• Work to complete:
In the blog post on single-sex education below, list every reason the boys give in the quoted article for liking being on their own.

• Passage to read:
>>>>

Saturday, March 1, 2008

I've had it up to here with the New York Times. Right now I'm fuming about their magazine article on single-sex education. I'm not necessarily opposed to single-sex education, but this article leads off with a description of a school based on the theories of Leonard Sax, who, despite his M.D., is not a responsible scientist, and merely uses pseudo-scientific handwaving to bludgeon people into believing his repulsive sex stereotypes.

According to Sax, the reason boys and girls should be taught separately is that they are so radically physiologically different that they cannot possibly learn in the same way. Men are from Mars, women are from Venus; they are as unlike each other as night and day; they might as well be different species. They probably are. Never mind that school as an institution began and in many ways remains thoroughly patriarchal, and that at one time girls weren't even allowed to go to school. No, according to Sax, mainstream schools are effeminate and reward girly behavior such as doing homework or reading, which is like totally bad for boys.

From the article:

The boys like being on their own, they say, because girls don’t appreciate their jokes and think boys are too messy, and are also scared of snakes. The walls of the boys’ classroom are painted blue, the light bulbs emit a cool white light and the thermostat is set to 69 degrees. In the girls’ room, by contrast, the walls are yellow, the light bulbs emit a warm yellow light and the temperature is kept six degrees warmer, as per the instructions of Leonard Sax, a family physician turned author and advocate who this May will quit his medical practice to devote himself full time to promoting single-sex public education.


Hmm, I wonder why those boys have these sexist fantasies of what girls are like? Could it possibly be that by being segregated from girls and told that girls and boys are so different that they can't even learn in the same room from the same teacher, they are being taught to internalize sex stereotypes? I wonder.

<<<<

• Data extract:
>>>>

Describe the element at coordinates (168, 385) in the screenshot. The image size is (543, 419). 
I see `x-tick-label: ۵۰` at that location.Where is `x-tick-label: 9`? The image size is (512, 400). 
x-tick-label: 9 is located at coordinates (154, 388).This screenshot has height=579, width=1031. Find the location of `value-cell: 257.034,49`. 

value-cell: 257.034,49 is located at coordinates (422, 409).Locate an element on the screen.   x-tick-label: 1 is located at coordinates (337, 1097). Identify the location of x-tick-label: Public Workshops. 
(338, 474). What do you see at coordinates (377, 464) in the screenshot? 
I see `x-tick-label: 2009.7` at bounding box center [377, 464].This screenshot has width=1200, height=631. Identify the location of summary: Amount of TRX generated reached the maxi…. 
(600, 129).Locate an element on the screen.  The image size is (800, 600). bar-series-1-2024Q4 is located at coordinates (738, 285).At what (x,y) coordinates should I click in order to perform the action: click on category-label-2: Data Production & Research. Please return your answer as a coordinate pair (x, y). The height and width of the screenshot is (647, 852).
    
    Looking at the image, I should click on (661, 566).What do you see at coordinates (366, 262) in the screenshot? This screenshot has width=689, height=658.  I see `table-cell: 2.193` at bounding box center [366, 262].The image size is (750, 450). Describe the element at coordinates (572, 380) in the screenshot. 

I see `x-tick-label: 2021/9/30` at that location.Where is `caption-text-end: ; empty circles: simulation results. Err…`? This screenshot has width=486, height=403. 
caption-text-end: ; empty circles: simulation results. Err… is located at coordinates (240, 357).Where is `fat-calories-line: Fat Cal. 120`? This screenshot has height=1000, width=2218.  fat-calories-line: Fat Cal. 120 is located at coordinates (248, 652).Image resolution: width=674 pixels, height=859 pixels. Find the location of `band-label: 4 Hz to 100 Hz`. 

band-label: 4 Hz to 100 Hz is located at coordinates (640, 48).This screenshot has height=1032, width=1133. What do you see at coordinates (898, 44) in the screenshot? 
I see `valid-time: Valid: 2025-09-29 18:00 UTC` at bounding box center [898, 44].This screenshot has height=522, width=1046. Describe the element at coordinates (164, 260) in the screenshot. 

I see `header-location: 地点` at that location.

<<<<

• Answer below:
- Girls don't appreciate their jokes.
- Girls think boys are too messy.
- Girls are scared of snakes.